The interesting thing about the famous is always the gap between "personality" - that which is touted to the public - and character, the raw, pink squirming thing inside the carapace. Both Turner and Feltz are perfect examples of people whose public personalities are the exact opposite of their real selves. Turner's cleaner than clean persona all along masked a woman completely driven by sex, while Feltz's wacky, madcap persona hides a woman of profound melancholy. 

I often wondered why she pulled that hideously unattractive, pop-eyed rictus grin in every photograph taken of her, and now I understand; in repose, her face is simply the saddest I've ever seen, with the clownishly downturned mouth of the tragedy mask and restless, rejected eyes. People say of certain fat women - Dawn French is another - "Oh, she'd be so pretty if she lost weight," but in Vanessa's case the melted layers of fat have revealed a face that expresses little more than confusion and dismay. 

The terrible precariousness of the professional presenters' position was revealed in the reactions of Turner and Feltz to their eviction nominations; tears. Tears, from two educated, adult women in their 40s! What is their mental age, you have to wonder? And what sort of psyche is so desperately dependent on the kindness of strangers that its withdrawal can actually make them cry real tears? If these people are not actually clinically depressed now, it can't be long before they are. 
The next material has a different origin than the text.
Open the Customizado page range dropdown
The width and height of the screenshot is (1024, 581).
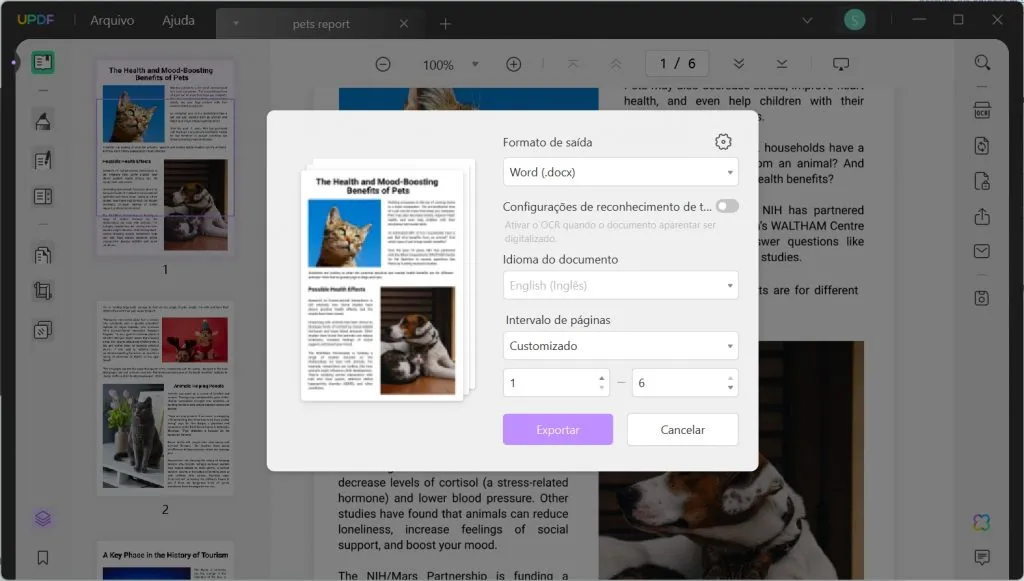tap(620, 345)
I'm inclined to blame punk; it was the punk ethos, after all, which preached that talent, creativity and charisma were unnecessary, and that wanting it was everything. Feltz is the logical end product of an age in which ambition is valued more highly than skills. Paradoxically, the piece of work that has caused Feltz the most distress is also the best piece of decent TV she's ever been involved in. Suddenly we could see what she was for ; singularly ungifted as a talk-show host and television presenter, she has come into her own as a sort of modern morality play about where the pursuit of fame for fame's sake gets you. Dee and Sweeney aside, it's hard to believe that anyone in the house will ever do anything that makes such an impression on the collective consciousness again, which is in itself a comment on the flimsiness of their alleged careers. The original Big Brother occupants were allowed to sink back into obscurity after their brief day in the Sun; by the time the repercussions from this melee die down, obscurity will seem infinitely seductive to these prancing, damaged puppets, who only ever really wanted love. Whether they will find it now is another matter.